What needs to be done>
Whenever a picture appears, leave it out while repeating all the other data exactly.

··········

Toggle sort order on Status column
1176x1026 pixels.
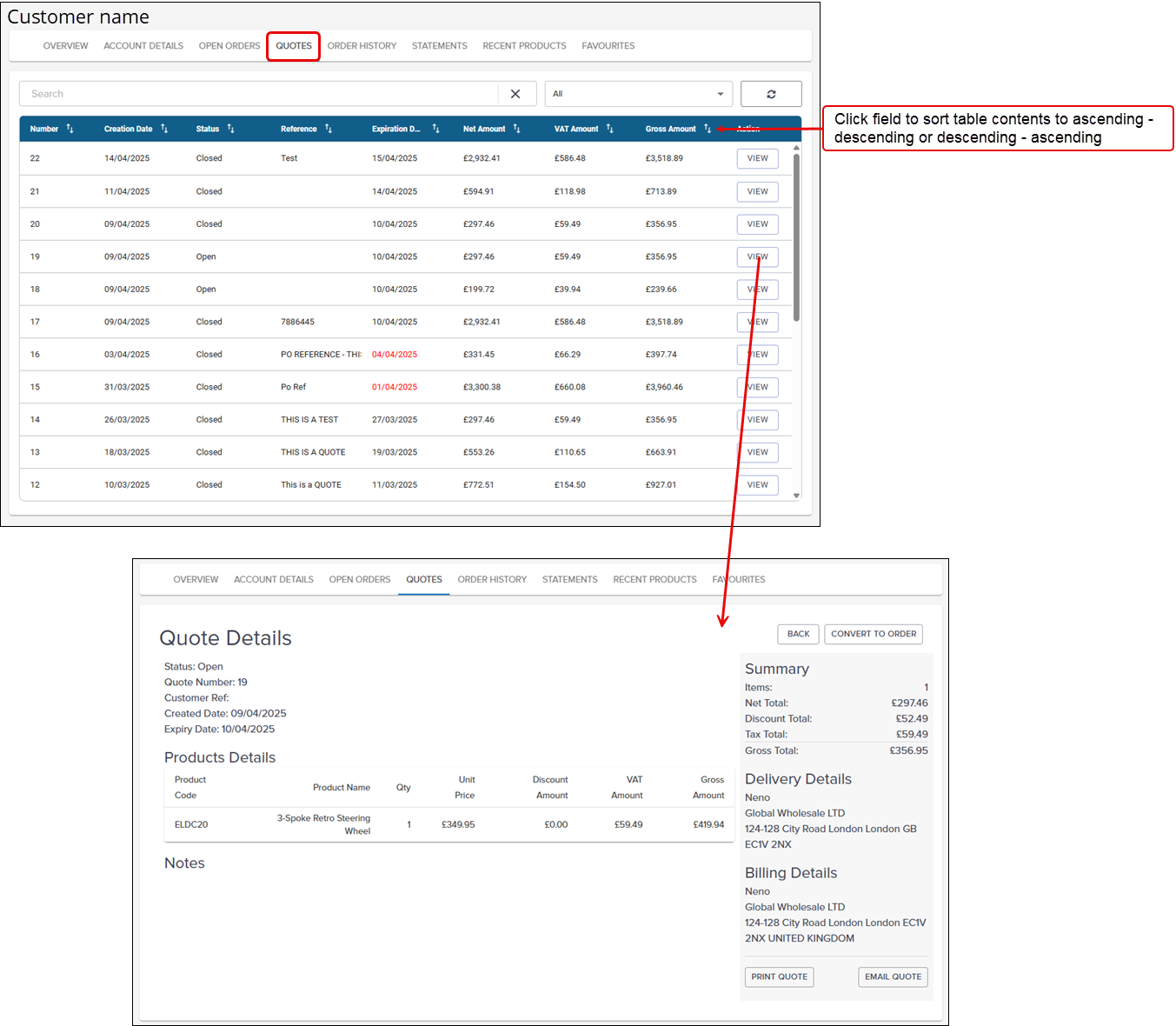(230, 129)
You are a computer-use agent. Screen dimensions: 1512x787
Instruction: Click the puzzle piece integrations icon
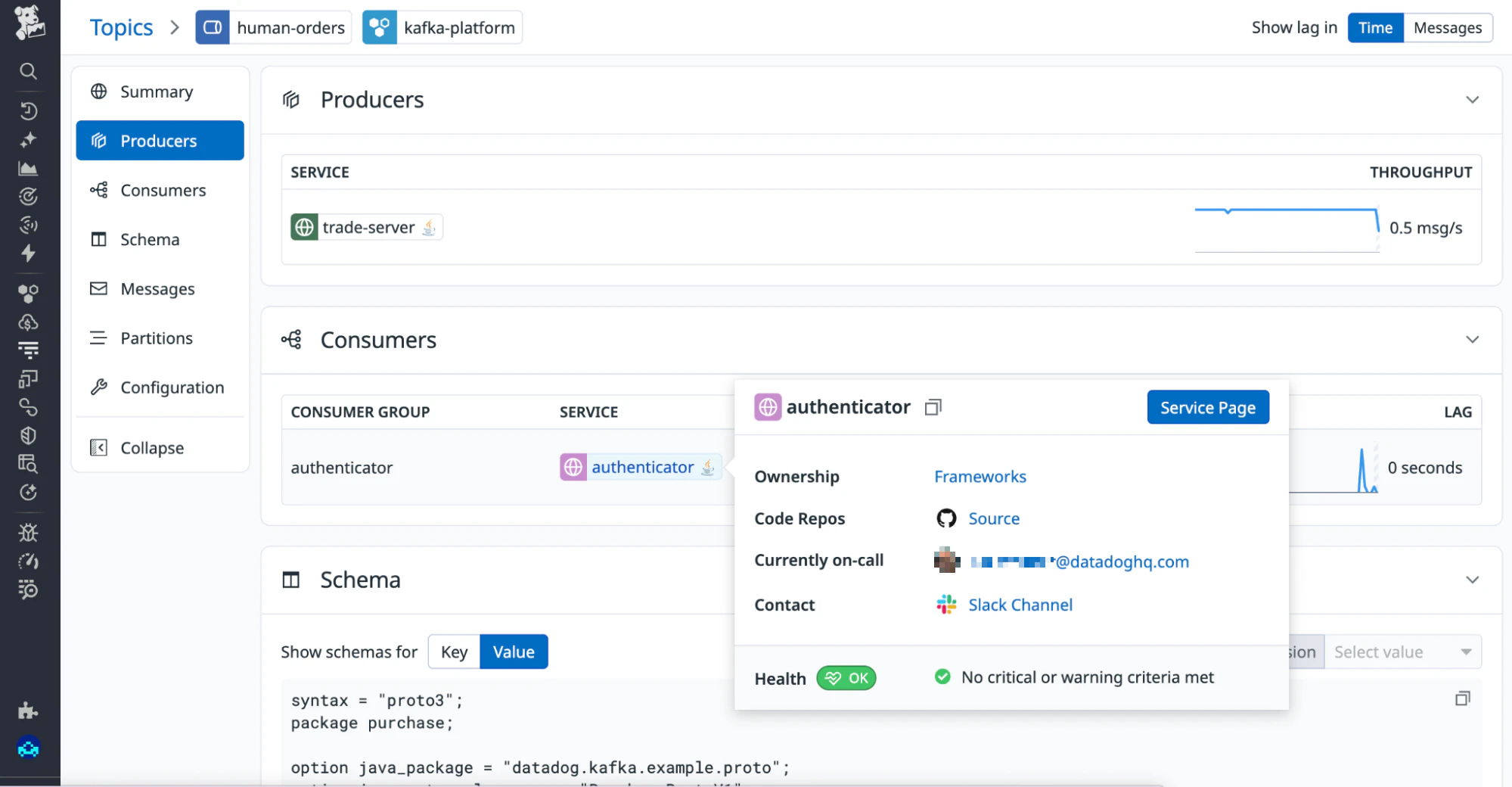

··········

Problem solution>
Toggle sort order on Status column
1176x1026 pixels.
(230, 129)
You are a computer-use agent. Screen dimensions: 1512x787
Instruction: Click the puzzle piece integrations icon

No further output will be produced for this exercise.